[Opening Data supplied section]
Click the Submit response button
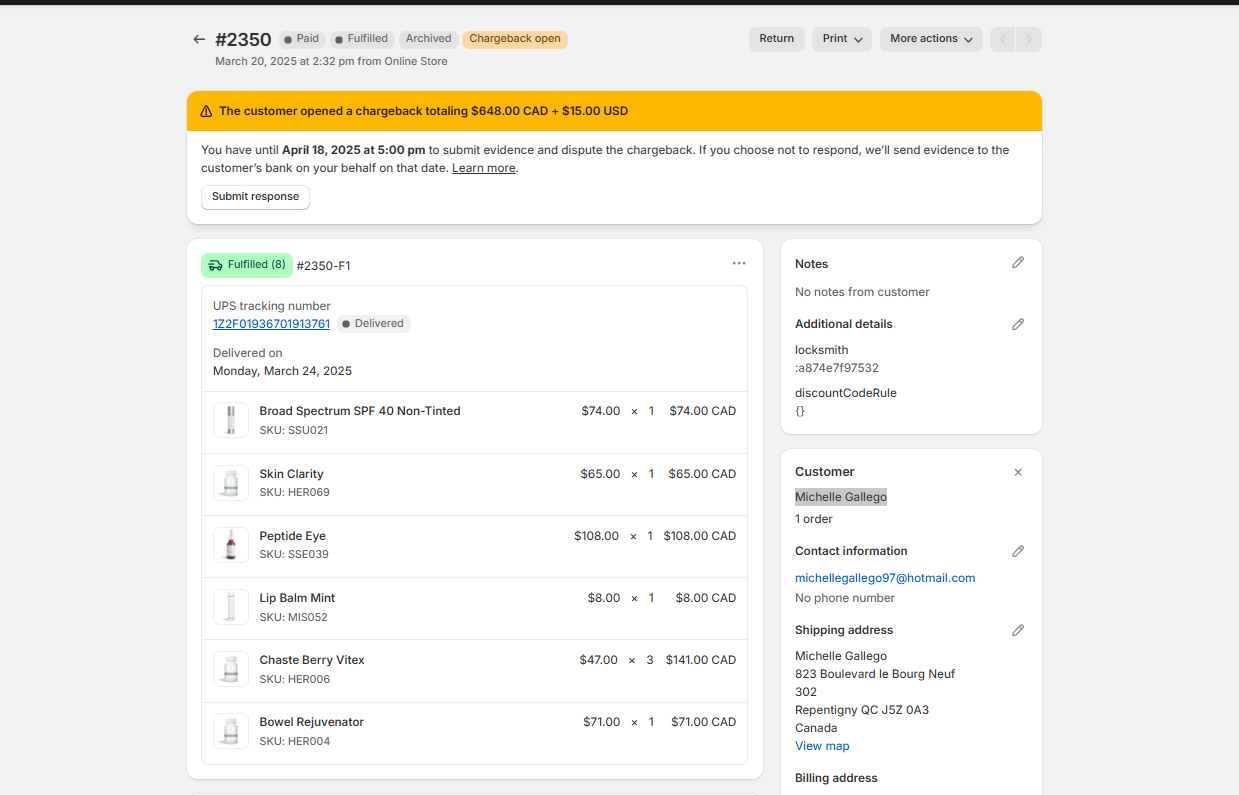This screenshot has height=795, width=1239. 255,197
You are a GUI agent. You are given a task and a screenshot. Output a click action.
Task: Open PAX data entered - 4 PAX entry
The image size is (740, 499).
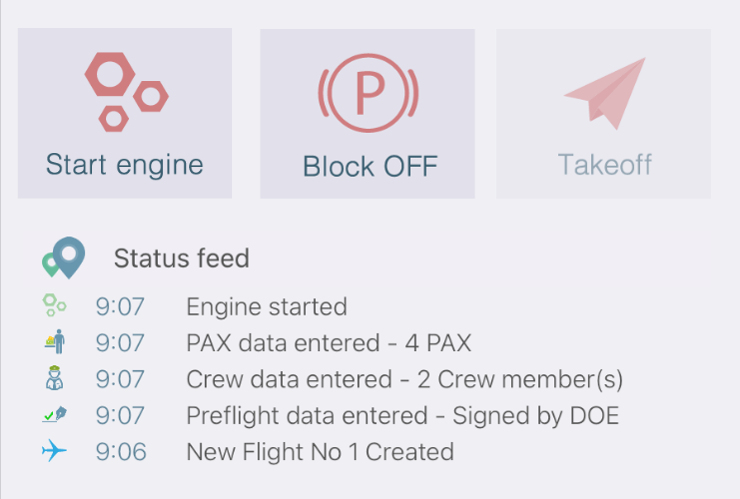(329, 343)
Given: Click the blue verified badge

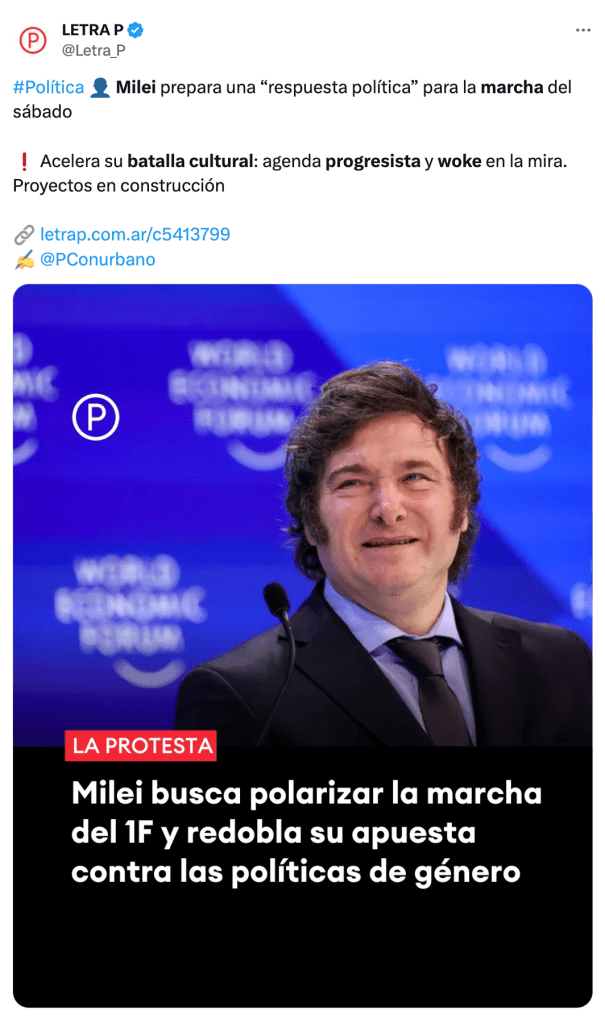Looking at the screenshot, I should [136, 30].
[Closing Data supplied section]
[Work required] Print the listing exactly, images excluded.

[Your solution]
Click the Submit response button
This screenshot has height=795, width=1239. 255,197
You are a GUI agent. You are given a task and a screenshot. Output a click action.
Task: Open PAX data entered - 4 PAX entry
The image size is (740, 499).
(329, 343)
Given: Click the blue verified badge

Looking at the screenshot, I should [136, 30].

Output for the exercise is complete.